Issue1 TasteBound compressed - Flipbook - Page 113
SLUG IN HERE
Kimolos, Greece
CHRISTINA AKRITDOU
An Aegean island in the south-west Cyclades, Kimolos has
a raw and unfiltered character. Boathouses are chiselled into
the pumiced coastline, while Skiadi Rock is a gravity-defying,
mushroom-shaped boulder hewn by the wind over millennia.
Yet change is afoot. Earlier this summer, Espera Suites
opened as the island’s first five-star boutique hotel: a sanctuary
in the quiet village of Kalamitsi. Its 14 split-level suites each
have private patios and panoramic views, while chef Dimitris
Dimitriadis sends out elegant dinners – the likes of ekmek with
sheep’s milk ice cream, cherries, pistachio cream and crispy
shredded filo. Also enjoying its first full season is Anemolethe
Suites, a design-led base already gaining a reputation for its
sumptuous breakfasts, sea views and shaded terraces.
But this is no sweeping transformation. Chorio, with its mazelike alleyways, retains its slow-paced charm. Augustus Galanos,
who runs Bay Cruises, is also chef at the family taverna Meltemi,
just around the corner from Kali Kardia, where tables spill on
to the street and an optimistic cat tails waiters ferrying roasted
goat to diners. You’ll find local cheeses at Samplo’s Farm Shop,
and ladenia (a tomato flatbread) at bakeries all over. The closest
thing to a modern pulse might be Agora Cocktail, a bar serving
superlative drinks behind an innocuous blue door.
Kimolos’s tourism scene has long been led almost solely by
Aria Hotels, with options ranging from a converted windmill to
Elephant Beach House, named after a rocky coastal formation.

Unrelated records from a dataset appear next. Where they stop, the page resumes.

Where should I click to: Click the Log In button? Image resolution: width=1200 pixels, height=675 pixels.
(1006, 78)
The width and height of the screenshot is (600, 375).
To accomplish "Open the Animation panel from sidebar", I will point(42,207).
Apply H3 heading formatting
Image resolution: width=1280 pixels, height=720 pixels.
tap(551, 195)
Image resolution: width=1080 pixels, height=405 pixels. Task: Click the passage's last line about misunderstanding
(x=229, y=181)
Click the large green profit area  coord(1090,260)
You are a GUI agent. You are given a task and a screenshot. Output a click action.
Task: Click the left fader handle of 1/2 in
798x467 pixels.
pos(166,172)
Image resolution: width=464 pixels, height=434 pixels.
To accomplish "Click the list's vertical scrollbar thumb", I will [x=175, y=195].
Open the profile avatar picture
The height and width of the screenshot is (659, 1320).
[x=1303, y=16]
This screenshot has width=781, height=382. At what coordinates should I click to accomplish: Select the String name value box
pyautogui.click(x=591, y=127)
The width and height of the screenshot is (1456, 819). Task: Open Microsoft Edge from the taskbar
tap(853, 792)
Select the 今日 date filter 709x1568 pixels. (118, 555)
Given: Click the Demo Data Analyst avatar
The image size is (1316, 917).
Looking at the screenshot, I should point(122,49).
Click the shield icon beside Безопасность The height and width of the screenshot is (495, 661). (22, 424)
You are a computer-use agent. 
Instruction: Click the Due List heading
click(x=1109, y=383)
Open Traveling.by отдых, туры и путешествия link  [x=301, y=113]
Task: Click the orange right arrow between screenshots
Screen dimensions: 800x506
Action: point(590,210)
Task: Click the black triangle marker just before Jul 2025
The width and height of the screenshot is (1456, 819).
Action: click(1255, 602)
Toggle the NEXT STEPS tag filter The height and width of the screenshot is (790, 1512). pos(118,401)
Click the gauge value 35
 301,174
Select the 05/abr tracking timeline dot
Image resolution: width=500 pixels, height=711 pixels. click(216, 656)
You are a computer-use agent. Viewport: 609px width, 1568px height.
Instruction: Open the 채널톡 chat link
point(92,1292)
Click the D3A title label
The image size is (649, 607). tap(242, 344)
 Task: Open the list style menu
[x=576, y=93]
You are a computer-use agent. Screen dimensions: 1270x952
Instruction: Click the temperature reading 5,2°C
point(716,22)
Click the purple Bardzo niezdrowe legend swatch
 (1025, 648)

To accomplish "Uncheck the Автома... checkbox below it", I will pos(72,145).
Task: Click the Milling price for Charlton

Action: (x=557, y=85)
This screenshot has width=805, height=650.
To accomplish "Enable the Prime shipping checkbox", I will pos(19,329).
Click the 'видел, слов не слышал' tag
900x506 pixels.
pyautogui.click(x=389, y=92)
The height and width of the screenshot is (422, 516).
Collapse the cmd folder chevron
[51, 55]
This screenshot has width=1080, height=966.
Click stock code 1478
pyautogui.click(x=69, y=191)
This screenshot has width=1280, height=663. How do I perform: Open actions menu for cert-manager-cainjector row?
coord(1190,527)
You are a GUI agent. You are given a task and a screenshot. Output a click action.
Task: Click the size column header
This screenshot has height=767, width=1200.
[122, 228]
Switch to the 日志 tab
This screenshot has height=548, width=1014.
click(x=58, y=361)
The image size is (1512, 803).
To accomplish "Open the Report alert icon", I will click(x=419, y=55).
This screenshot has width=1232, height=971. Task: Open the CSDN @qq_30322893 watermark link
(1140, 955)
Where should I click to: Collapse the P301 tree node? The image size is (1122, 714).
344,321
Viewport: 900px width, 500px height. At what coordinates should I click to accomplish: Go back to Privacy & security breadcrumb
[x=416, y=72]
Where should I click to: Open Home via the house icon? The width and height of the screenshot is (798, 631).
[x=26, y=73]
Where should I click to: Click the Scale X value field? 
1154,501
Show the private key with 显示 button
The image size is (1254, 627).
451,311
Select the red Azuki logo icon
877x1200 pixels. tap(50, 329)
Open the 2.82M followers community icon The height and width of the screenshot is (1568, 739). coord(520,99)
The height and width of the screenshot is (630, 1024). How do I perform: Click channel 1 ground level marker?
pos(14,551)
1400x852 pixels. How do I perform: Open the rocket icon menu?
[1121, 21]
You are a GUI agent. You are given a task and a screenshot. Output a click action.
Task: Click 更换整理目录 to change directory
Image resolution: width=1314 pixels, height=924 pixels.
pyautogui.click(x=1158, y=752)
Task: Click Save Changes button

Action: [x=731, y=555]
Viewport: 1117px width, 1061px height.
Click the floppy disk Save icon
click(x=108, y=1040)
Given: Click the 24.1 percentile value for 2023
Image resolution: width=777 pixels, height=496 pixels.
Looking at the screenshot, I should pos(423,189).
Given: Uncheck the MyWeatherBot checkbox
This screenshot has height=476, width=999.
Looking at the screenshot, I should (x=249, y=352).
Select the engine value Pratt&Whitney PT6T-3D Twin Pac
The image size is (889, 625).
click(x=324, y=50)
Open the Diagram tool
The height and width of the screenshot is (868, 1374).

At heart, this is still an agricultural island. Its open-air cinema,
Cine Kalisperitis, is a case in point, run by volunteers who host
free screenings for locals and visitors alike. Stay long enough
and you stop feeling like a visitor – just another regular at the
bakery, the taverna and the cinema beneath the stars.
How to get there? A ferry connects Kimolos to Milos via Pollonia
(approx. 30 mins), running multiple times a day in high season.
The nearest airport is Milos National Airport (approx. 45 mins
from Athens), from where it’s a short taxi ride to the ferry.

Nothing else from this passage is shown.